David estableció cantores en el templo (l Crónicas 15:14-16; 16:7-36). Los cantores no eran sacerdotes que ministraban ofreciendo sacrificios, sino levitas que profetizaban con los instrumentos musicales que David había hecho (l Crónicas 23:5; 25:1, 3, 6). Su servicio traía gozo y consolación.

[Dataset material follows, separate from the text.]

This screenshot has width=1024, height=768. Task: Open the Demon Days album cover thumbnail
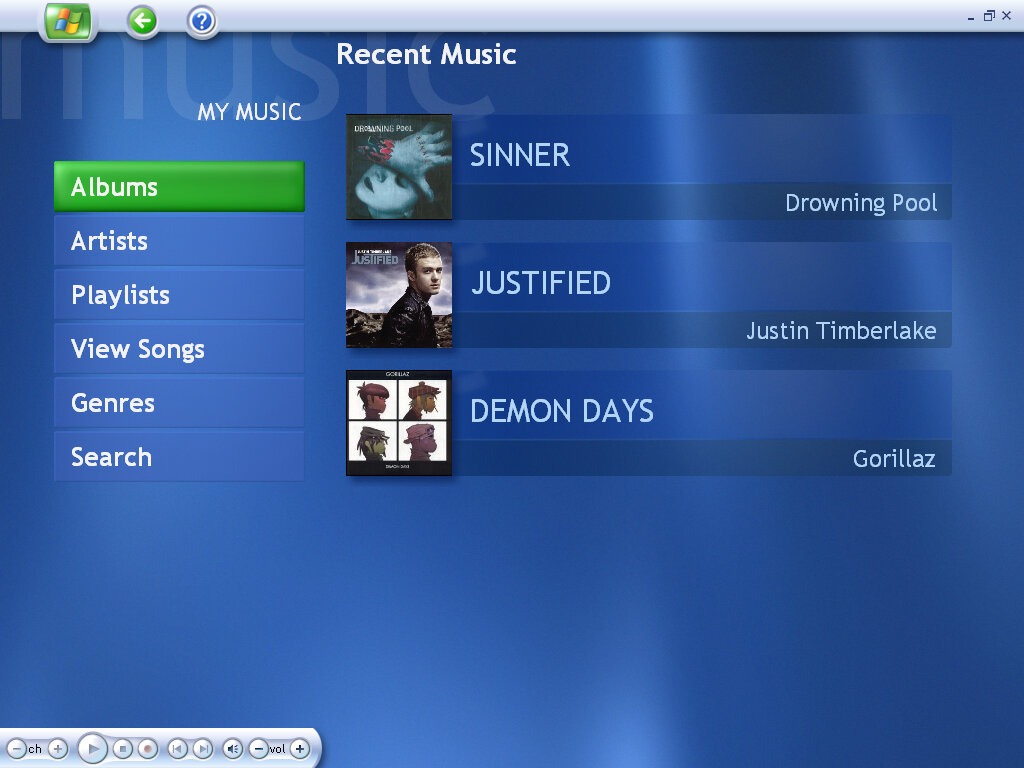tap(399, 423)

¿No es éste el objetivo asignado al don de profeta, el cual tenemos que desear con ardor? “El que profetiza habla a los hombres para edificación, exhortación y consolación” (1 Corintios 14:3). El hombre de Dios desea que el corazón de sus hermanos y hermanas sea vivificado para que disfruten el gozo del Señor y lo expresen con cánticos. Pero para que los dones puedan ejercerse armoniosamente en la Iglesia, es necesario que a sus puertas los porteros permanezcan velando. David, hombre de Dios, no lo había olvidado. La responsabilidad de aquéllos era no dejar entrar a ningún inmundo en la casa de Dios (2 Crónicas 23:19). Por supuesto, animaban a aquellos que no se atrevían a entrar o que no sabían cómo hacerlo. No descuidemos ninguno de esos dos aspectos. El hecho de conformar nuestros pensamientos a uno solo de esos aspectos representa un peligro que nos llevaría a convertirnos en sectarios o, de lo contrario, en liberales.

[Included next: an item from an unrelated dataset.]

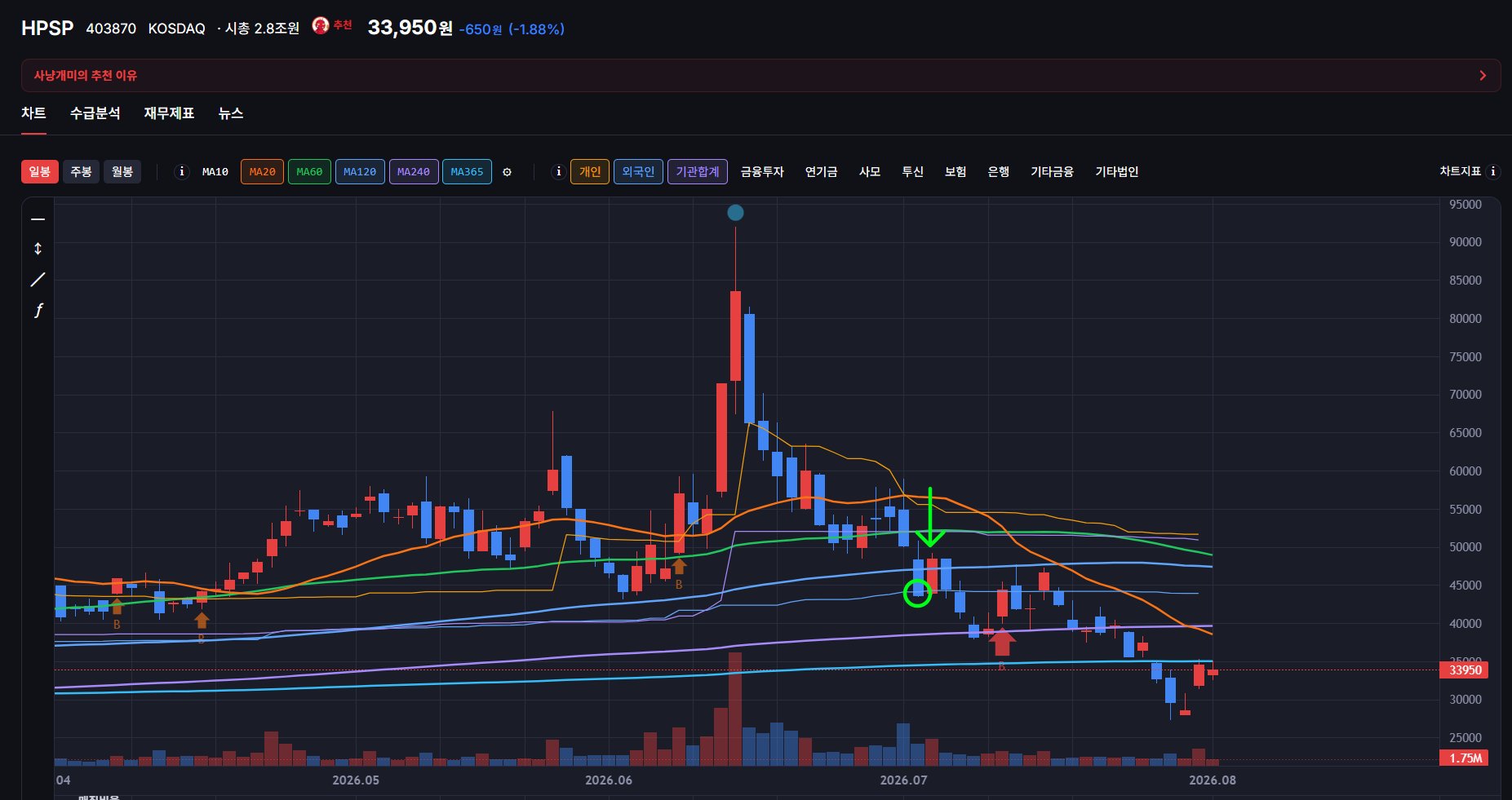Click info icon beside MA10
Image resolution: width=1512 pixels, height=800 pixels.
pos(182,172)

El hombre de Dios, al velar sobre los derechos del Señor en la Iglesia, cuida que los creyentes se nutran de Cristo y se sientan dichosos en Él.
El hombre de Dios perfecto
Finalmente, dejemos que nuestros corazones mediten acerca del ejemplo de nuestro Señor Jesucristo. Él podía decir mediante la voz profética: “A Jehová he puesto siempre delante de mí” (Salmo 16:8), y dirigiéndose a su Dios: “Tú has probado mi corazón, me has visitado de noche; me has puesto a prueba, y nada inicuo hallaste; he resuelto que mi boca no haga transgresión” (Salmo 17:3). Cuando los judíos le preguntaron: “¿Tú quien eres?”, “Jesús les dijo: Lo que desde el principio os he dicho” (Juan 8:25). “Bien lo ha hecho todo” (Marcos 7:37), reconocieron los habitantes de la región de Decápolis. Su comida era hacer la voluntad del que lo envió y acabar su obra (Juan 4:34). En el desierto, Jesús respondió a los ataques del diablo con la Palabra de la cual estaba lleno: “Escrito está” (Mateo 4:4). ¡Cuántas veces en los evangelios lo encontramos en oración! ¡Qué comunión perfecta entre el Padre y el Hijo podemos apreciar en la expresión: “Yo y el Padre uno somos”! (Juan 10:30). ¿De qué hablaba?: “Todas las cosas que oí de mi Padre, os las he dado a conocer” (Juan 15:15). A los discípulos en el camino de Emaús “les declaraba en todas las Escrituras lo que de él decían” (Lucas 24:27), y ello dio como resultado que el corazón de los suyos ardiera por Él.
El Señor fue perfectamente el hombre de Dios, carácter que ganó también con sufrimientos (Hebreos 5:8). Él es nuestro modelo y la medida de nuestro testimonio. Amados del Señor, imitémoslo.